------ REGISTROS DE DADOS

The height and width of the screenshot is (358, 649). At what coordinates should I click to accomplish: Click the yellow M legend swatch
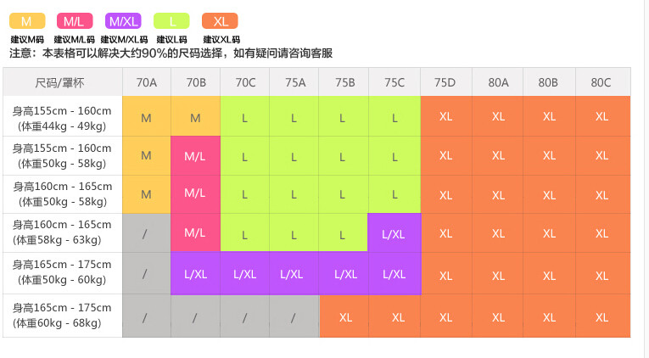pyautogui.click(x=26, y=21)
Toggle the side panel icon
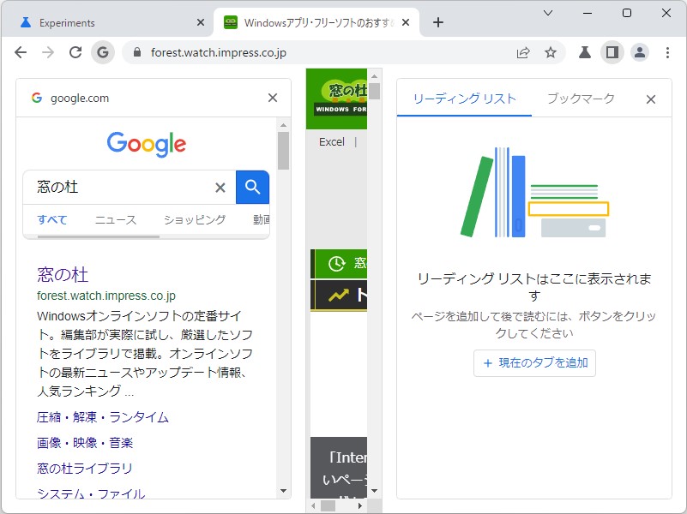 [x=611, y=51]
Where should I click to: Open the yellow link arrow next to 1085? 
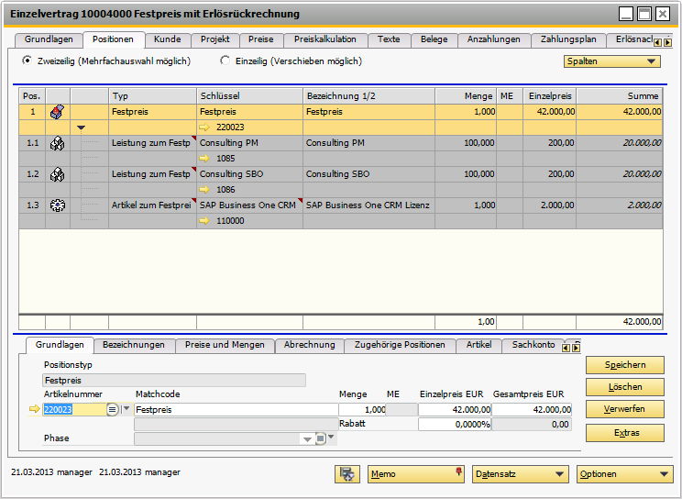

------------

▶ _OBJETIVO DA TAREFA_:
Pode reescrever todos os dados acima trocando "yellow" por "green", sem alterar mais nada e deixando as imagens de fora?

▶ _RESPOSTA À TAREFA_:
The height and width of the screenshot is (358, 649). At what coordinates should I click to accomplish: Click the green M legend swatch
pyautogui.click(x=26, y=21)
Toggle the side panel icon
 [x=611, y=51]
Where should I click to: Open the green link arrow next to 1085? 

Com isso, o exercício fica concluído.